Longanesi, 16/05/2013

Abstract: Settembre 1810. Determinato a conquistare il Portogallo, Napoleone manda il proprio esercito oltre la frontiera spagnola. L'ultima cosa che i francesi si aspettano di trovare è un territorio depredato e spoglio: l'esercito britannico, infatti, alleato dei portoghesi, oppone un'ostinata resistenza, mirando a fare terra bruciata per affamare il nemico e, dopo averlo trascinato a ridosso di Lisbona, infliggergli la sconfitta definitiva presso l'inespugnabile linea di difesa di Torres Vedras, ideata dal generale Wellington.

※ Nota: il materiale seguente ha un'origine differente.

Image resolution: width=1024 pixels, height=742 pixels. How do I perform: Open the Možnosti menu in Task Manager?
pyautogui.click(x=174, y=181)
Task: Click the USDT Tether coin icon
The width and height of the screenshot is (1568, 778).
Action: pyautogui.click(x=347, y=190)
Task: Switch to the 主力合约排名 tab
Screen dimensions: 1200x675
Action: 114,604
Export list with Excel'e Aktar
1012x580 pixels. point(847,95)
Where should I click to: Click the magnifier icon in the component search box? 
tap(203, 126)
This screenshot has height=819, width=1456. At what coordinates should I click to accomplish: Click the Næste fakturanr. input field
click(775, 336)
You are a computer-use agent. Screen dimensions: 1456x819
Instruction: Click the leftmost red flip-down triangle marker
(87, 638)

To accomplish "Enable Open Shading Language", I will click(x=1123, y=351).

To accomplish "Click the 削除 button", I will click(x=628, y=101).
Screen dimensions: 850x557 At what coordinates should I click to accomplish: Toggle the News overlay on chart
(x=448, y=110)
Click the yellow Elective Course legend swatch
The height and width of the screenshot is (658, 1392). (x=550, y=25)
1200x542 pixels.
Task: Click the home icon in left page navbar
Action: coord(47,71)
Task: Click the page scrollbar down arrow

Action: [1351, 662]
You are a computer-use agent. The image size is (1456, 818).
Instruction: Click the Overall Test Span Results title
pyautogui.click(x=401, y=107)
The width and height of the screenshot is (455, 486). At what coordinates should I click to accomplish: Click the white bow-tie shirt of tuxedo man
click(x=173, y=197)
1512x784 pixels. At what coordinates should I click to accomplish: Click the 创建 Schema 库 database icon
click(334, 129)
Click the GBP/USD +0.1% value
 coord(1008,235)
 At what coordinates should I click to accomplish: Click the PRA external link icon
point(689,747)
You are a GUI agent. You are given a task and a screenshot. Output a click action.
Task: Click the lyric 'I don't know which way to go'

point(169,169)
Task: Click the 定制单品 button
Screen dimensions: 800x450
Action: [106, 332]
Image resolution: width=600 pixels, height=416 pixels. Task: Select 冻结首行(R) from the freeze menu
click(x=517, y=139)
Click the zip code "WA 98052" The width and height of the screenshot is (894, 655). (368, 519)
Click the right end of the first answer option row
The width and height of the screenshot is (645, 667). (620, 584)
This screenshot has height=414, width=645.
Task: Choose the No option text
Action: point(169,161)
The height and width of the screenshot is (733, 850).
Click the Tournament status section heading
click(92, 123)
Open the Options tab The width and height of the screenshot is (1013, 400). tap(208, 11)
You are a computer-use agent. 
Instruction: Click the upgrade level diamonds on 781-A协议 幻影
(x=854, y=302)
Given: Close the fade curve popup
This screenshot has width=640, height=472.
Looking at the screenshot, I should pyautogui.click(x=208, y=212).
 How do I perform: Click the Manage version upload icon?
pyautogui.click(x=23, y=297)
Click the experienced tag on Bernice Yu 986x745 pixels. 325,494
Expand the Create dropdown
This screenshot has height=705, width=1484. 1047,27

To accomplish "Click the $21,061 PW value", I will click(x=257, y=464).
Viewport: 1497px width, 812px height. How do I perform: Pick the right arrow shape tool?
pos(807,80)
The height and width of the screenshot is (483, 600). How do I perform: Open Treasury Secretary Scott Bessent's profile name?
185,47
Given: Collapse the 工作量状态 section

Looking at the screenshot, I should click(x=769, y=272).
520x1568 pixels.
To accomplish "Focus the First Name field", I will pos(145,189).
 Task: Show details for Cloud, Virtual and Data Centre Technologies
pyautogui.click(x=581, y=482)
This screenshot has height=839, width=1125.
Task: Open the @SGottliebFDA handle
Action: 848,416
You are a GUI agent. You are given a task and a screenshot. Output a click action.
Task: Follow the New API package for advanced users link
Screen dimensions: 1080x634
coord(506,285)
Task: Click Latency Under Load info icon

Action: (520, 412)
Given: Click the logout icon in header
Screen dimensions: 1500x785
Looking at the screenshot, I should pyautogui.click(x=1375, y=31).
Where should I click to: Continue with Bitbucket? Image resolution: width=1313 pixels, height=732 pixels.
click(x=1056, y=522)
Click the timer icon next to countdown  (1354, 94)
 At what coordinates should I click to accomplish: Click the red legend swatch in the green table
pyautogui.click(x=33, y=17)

Per Richard Sharpe, valoroso capitano della compagnia South Essex, la situazione è più che mai difficile: non solo deve tener testa ai soldati francesi, ma anche guardarsi dalle trame del proprio colonnello, intenzionato a favorire la carriera militare di un ufficiale incompetente, che vanta importanti legami familiari. Il capitano è così obbligato a cedere a quest'ultimo il comando della compagnia in vista dell'imminente battaglia... Ma anche fuori dall'esercito le cose non vanno meglio: Sharpe deve vedersela con due fratelli portoghesi corrotti, che hanno intessuto una subdola trama per arricchirsi... A Sharpe, prigioniero dei due traditori, non resta che tentare una fuga rocambolesca per raggiungere il teatro della battaglia...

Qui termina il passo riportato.